DAJIX - 26 OCT 2023
Linux is one of the biggest technical projects the world has ever seen. Since 2005, over 14,000 individual developers have contributed code to the project. In fact, it is so big that in 2003, Wired magazine speculated that it could be the biggest collaborative project in human history!
The story of how Linux grew to this point is an interesting (albeit long) one, so in this post I will give you an overview of the start.
The year is 1969. Two guys named Ken Thompson and Dennis Ritchie started working on a new operating system together, which came to be known as Unix. Unix quickly grew, and it became very popular for academics, and not much later businesses.

After that, the Unix source code started being sold to more companies and universities, who in turn made their own Unix operating systems. These included the University of Berkeley’s BSD (keep an eye on this one), System V, HP-UX (one of the few that is still around today), SunOS, Xenix and AIX. Since all these versions of Unix were incredibly similar but had small differences making software incompatible between them, this started a time period now known as the Unix Wars. All the different Unix operating systems were fighting to become the main, standard Unix.
During the 80s, a guy called Richard Stallman founded a project called GNU, which is a recursive acronym for GNU’s Not Unix. His goal was to create a fully free alternative to the big operating systems of the time. When Stallman says free, he does not mean free as in money, but free as in freedom. In his words, this means “the users have the freedom to run, copy, distribute, study, change and improve the software”. In practice, this means that the software’s source code has to be publicly available, and under a GNU-approved open source license (preferably their in-house GPL license).

Stallman began work on his free Unix clone with software like Bash (an open source clone of the Bourne shell featured in most Unix systems), Emacs (a powerful text editor), and Hurd (a kernel for the GNU operating system).
In 1991, a young developer at the University of Helsinki called Linus Torvalds began working on a MINIX (another Unix operating system) clone for his own 386 computer.
Hello everybody out there using minix -
I’m doing a (free) operating system (just a hobby, won’t be big and professional like gnu) for 386(486) AT clones. This has been brewing since april, and is starting to get ready. I’d like any feedback on things people like/dislike in minix, as my OS resembles it somewhat (same physical layout of the file-system (due to practical reasons) among other things). I’ve currently ported bash(1.08) and gcc(1.40), and things seem to work. This implies that I’ll get something practical within a few months, and I’d like to know what features most people would want.

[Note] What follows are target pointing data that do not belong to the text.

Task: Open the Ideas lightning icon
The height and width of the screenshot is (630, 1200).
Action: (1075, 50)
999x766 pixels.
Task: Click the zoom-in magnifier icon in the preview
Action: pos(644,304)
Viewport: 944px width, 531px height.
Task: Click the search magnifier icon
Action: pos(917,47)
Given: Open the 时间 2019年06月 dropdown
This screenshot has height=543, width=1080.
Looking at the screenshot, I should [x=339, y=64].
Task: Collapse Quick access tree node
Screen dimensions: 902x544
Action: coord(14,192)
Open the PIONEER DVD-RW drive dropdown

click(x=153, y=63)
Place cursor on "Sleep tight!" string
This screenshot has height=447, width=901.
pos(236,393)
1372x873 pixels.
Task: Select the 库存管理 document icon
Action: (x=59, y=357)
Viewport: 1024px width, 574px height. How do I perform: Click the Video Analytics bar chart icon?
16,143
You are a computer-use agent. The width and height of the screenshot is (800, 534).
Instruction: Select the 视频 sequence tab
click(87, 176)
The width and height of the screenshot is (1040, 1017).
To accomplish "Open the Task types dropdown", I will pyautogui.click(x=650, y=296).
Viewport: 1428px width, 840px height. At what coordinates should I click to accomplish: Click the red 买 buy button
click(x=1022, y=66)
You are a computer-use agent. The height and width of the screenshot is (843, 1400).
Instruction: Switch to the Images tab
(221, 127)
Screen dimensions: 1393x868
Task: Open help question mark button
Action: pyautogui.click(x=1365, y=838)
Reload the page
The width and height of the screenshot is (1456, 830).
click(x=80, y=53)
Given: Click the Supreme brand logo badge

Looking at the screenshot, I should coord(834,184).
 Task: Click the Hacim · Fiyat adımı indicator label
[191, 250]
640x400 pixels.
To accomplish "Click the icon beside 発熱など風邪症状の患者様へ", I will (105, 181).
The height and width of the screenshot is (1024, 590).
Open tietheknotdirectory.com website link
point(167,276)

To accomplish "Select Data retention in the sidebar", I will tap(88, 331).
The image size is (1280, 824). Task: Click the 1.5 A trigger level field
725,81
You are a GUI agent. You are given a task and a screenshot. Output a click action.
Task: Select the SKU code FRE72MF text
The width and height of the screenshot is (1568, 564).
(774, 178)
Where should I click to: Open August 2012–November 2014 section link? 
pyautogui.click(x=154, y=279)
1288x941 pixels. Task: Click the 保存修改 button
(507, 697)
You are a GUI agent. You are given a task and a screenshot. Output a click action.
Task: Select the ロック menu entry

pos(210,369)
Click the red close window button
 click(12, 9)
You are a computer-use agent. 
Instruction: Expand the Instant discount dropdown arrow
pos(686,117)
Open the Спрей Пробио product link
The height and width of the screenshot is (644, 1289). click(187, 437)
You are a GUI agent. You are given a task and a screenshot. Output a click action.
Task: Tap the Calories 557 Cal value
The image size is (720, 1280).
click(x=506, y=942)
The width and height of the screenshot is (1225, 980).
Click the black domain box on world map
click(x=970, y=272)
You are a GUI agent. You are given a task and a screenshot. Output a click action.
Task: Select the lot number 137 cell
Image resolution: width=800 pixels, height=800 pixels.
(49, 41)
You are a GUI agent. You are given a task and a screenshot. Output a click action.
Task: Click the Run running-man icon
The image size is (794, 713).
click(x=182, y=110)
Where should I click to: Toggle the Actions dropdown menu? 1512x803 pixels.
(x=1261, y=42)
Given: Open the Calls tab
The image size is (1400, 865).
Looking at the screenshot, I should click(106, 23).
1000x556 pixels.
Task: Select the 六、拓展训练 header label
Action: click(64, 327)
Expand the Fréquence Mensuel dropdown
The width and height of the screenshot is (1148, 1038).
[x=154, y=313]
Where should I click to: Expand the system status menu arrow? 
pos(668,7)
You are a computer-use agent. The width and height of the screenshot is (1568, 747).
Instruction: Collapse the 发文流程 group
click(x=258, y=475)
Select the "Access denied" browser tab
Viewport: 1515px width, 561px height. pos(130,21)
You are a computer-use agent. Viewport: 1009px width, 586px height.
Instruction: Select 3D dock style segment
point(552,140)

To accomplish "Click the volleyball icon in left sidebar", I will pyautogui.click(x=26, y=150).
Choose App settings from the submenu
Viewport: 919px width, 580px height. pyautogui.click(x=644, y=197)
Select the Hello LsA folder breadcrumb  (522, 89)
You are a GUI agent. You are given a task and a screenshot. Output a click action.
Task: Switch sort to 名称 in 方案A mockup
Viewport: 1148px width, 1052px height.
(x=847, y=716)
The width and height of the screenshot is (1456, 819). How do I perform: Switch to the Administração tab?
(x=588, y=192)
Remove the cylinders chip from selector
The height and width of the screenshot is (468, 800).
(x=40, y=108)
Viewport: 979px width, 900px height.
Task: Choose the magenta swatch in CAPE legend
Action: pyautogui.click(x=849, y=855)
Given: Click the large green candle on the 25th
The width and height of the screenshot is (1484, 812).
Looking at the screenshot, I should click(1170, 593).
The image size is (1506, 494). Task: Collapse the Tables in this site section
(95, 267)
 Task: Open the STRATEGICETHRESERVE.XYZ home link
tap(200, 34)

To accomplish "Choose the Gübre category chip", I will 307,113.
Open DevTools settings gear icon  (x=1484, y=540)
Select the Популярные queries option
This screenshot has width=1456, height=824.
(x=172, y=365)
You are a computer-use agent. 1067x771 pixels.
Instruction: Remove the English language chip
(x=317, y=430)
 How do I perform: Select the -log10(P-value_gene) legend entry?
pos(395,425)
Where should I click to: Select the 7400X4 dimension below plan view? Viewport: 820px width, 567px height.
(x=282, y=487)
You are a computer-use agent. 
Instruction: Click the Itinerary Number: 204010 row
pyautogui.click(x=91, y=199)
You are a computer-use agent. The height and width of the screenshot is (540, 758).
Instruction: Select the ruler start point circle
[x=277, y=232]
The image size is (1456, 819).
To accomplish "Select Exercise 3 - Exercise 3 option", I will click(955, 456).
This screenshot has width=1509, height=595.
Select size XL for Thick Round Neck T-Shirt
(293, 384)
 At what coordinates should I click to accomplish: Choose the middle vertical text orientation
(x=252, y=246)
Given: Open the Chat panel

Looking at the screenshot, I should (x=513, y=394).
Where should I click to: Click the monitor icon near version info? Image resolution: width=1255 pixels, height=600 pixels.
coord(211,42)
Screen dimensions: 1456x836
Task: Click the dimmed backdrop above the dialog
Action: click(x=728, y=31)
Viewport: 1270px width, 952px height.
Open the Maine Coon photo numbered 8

Any suggestions are welcome, but I won’t promise I’ll implement them :-)
Linus (torvalds@kruuna.helsinki.fi)
PS. Yes - it’s free of any minix code, and it has a multi-threaded fs. It is NOT portable (uses 386 task switching etc), and it probably never will support anything other than AT-harddisks, as that’s all I have :-(.
— Linus Torvalds

This project became the Linux kernel, which rapidly grew in popularity online. Torvalds released the source code publicly, originally under its own custom license, but later changing to the GNU Public License.
Using the Linux kernel with the GNU tools (which were quickly ported over), you could make a fully functional operating system, which is often referred to as GNU/Linux.
From here, Linux continued to grow to the point where it is today. I might follow this up with another article on what happened from here some day, if there is any interest.